Текст →

____

# Технологии и коммуникации > Софт. Железо > Железо >  Lenovo представляет новые смартфоны и мобильные аксессуары

## Lenovo_BY

Компания Lenovo (HKSE: 992) (ADR: LNVGY) на [Скрытая ссылка. Необходима регистрация. ] представила [Скрытая ссылка. Необходима регистрация. ] для тех пользователей, которые хотят оставаться на связи и быть в курсе всех событий в любом месте и в любое время. 

Среди новинок компании:

·         Lenovo P90 – первый смартфон, оснащенный новейшим 64-битным процессором Intel® Atom™ и модемом Intel XMM™ 7260 с поддержкой технологии LTE-Advanced, которая обеспечивает высочайшие уровень производительности и скорость передачи данных; 
·         Lenovo Vibe X2 Pro – «старший брат» обладателя международных наград Lenovo VIBE X2- смартфон, выпущенный ограниченным тиражом, стал еще больше и еще эффектнее;
·         Портативная вспышка VIBE Xtension™ Selfie Flash;
·         «Умный» браслет Lenovo VIBE Band VB10 с дисплеем, выполненным по технологии электронных чернил и аккумулятором, обеспечивающим длительное время работы устройства без подзарядки.

____

Задания →
(A) Согласуются ли с текстом о новинках Lenovo следующие утверждения? Для каждого ответьте «да» или «нет» и приведите точную цитату из текста, которая это решает: (i) Lenovo P90 оснащен 64-битным процессором Intel Atom; (ii) Lenovo Vibe X2 Pro выпущен неограниченным тиражом; (iii) у браслета Lenovo VIBE Band VB10 жидкокристаллический дисплей.
(B) Продолжите текст о новинках Lenovo после последнего приведенного в нем предложения.

Данные о расположении элементов и текста:
____

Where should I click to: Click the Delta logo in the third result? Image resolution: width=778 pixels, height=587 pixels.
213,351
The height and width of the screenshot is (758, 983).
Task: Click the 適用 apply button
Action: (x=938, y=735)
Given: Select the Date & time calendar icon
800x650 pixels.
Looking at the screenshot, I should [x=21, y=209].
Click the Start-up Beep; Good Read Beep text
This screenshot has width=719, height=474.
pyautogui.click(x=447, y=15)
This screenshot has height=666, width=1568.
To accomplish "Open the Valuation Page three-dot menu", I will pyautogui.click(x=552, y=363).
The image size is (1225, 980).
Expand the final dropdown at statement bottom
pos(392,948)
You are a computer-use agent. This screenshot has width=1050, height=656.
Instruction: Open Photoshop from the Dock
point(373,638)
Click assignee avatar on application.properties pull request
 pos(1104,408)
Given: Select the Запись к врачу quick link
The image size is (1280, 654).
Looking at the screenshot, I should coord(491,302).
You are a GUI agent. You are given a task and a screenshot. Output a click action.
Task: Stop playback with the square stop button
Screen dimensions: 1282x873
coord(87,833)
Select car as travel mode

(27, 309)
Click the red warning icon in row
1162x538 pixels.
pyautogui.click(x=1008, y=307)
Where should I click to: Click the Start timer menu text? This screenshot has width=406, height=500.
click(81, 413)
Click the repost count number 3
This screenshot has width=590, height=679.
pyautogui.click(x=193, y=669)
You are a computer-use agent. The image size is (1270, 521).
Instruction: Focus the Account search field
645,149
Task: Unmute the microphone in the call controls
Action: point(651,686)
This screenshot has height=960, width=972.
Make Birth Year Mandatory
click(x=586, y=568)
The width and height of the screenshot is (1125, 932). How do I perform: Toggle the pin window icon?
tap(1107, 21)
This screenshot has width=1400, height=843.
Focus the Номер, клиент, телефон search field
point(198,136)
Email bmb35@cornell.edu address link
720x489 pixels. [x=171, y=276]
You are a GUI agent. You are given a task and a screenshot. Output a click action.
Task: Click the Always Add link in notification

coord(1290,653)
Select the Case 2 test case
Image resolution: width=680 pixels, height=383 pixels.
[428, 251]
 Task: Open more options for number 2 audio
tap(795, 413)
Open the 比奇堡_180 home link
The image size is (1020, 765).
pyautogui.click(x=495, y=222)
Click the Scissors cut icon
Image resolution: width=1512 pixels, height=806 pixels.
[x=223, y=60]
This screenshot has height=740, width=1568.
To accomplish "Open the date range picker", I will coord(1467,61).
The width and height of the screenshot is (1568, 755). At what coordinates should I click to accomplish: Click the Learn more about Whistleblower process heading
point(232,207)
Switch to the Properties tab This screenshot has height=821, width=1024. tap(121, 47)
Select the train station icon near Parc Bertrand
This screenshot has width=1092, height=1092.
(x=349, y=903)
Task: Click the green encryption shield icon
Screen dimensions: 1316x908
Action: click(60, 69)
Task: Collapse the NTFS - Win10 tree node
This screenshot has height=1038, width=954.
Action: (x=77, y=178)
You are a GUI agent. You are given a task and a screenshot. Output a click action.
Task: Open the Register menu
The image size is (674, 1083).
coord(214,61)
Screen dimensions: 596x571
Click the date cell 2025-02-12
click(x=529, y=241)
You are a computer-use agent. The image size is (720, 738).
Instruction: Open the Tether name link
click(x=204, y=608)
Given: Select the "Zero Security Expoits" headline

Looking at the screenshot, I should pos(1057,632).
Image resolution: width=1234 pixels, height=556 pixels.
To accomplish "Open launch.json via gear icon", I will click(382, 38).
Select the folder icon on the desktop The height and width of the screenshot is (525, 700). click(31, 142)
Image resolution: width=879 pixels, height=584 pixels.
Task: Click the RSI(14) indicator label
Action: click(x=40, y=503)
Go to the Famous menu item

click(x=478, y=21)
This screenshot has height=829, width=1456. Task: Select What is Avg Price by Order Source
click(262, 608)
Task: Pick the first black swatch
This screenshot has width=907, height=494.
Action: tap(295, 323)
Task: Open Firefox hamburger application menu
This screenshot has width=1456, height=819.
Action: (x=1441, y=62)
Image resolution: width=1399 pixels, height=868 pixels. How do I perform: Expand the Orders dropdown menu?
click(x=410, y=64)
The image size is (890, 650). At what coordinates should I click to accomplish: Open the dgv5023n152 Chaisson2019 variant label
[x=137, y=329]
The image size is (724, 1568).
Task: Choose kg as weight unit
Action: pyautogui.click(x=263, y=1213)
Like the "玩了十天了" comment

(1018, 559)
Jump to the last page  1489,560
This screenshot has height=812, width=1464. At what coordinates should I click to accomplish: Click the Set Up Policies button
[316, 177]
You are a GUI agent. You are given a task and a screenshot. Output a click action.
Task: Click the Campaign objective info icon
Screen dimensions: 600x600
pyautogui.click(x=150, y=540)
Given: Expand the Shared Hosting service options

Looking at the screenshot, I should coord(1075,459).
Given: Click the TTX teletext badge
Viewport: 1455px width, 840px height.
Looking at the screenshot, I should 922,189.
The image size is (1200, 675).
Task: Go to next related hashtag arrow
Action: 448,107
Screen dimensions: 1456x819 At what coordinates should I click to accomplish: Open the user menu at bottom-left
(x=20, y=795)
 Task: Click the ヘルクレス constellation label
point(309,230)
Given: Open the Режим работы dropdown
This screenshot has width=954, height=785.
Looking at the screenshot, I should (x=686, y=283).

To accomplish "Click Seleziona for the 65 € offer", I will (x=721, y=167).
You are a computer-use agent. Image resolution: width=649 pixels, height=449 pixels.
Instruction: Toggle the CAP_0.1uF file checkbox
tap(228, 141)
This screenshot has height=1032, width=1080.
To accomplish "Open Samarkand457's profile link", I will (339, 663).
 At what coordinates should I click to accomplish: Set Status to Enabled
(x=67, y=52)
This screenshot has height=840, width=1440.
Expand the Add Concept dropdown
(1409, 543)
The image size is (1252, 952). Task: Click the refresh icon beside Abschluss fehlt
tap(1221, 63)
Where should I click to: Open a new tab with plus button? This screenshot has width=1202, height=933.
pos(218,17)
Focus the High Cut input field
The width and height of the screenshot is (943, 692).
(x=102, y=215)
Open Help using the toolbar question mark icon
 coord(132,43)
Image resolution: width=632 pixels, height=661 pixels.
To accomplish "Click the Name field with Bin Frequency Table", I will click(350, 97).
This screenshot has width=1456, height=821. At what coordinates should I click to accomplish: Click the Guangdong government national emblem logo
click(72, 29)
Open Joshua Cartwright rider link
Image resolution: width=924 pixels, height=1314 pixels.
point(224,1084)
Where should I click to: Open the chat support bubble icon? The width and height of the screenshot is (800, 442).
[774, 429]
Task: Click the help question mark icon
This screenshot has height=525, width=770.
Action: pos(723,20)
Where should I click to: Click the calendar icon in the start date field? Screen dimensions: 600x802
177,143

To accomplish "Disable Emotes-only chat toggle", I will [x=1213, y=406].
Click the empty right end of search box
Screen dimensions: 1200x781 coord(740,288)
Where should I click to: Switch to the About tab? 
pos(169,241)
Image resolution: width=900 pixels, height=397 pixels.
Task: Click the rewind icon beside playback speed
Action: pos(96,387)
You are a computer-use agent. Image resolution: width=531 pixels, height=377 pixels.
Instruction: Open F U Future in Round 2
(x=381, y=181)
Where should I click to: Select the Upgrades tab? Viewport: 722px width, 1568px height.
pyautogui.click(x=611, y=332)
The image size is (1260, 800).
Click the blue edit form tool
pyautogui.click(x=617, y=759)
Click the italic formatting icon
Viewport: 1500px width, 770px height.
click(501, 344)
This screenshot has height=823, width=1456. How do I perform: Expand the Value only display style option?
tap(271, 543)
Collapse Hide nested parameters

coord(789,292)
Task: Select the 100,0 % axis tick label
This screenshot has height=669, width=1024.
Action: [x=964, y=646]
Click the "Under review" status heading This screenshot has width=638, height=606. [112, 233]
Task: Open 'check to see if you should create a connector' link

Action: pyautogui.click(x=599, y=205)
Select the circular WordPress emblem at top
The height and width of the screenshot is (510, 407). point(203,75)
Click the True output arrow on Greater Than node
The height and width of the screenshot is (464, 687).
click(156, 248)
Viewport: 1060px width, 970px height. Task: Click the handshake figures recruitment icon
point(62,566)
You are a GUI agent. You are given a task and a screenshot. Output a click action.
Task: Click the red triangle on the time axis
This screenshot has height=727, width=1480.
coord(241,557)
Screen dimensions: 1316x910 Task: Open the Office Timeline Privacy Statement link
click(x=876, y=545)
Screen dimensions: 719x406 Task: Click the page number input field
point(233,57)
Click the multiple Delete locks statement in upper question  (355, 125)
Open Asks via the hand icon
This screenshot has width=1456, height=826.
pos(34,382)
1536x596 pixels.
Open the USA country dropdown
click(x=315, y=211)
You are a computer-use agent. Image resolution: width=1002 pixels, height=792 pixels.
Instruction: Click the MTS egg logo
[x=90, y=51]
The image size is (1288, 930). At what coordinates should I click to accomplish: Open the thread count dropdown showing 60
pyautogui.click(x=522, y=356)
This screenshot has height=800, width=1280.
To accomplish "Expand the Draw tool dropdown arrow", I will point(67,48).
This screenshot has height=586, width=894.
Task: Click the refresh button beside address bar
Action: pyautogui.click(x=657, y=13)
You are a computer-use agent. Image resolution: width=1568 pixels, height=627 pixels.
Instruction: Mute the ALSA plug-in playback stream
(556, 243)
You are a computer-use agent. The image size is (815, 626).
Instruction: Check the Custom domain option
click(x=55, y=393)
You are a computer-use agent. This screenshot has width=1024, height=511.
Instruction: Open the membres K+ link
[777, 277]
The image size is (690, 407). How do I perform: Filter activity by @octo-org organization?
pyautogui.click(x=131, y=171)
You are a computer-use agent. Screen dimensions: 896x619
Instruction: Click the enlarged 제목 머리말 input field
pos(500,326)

____

Ответы к заданиям →
(A)
(i) Да: «Lenovo P90 – первый смартфон, оснащенный новейшим 64-битным процессором Intel® Atom™».
(ii) Нет: «смартфон, выпущенный ограниченным тиражом».
(iii) Нет: «с дисплеем, выполненным по технологии электронных чернил».

(B)
*Первый смартфон с 64-битным процессором Intel® Atom™ и модемом Intel с поддержкой технологии LTE Advanced* 

Lenovo P90 – первый смартфон, в котором одновременно используются новейший 64-битный процессор Intel® Atom™ Z3560 и модем Intel® XMM™ 7262 с пятью режимами работы. Благодаря сочетанию в устройстве этих двух мощных компонентов смартфон Lenovo P90 обеспечивает пользователю высокую скорость обработки данных, поддерживает технологию LTE-Advanced и дает возможность работать в сетях LTE в диапазоне FDD. 

Смартфон Lenovo P90 создан специально для тех, кто предпочитает быстрый темп жизни. Устройство получило аккумуляторную батарею емкостью 4000 мА/час. Пользователи могут насладиться хорошим изображением на большом экране смартфона (диагональю 5,5 дюймов) с разрешением FHD и яркостью 400 нит.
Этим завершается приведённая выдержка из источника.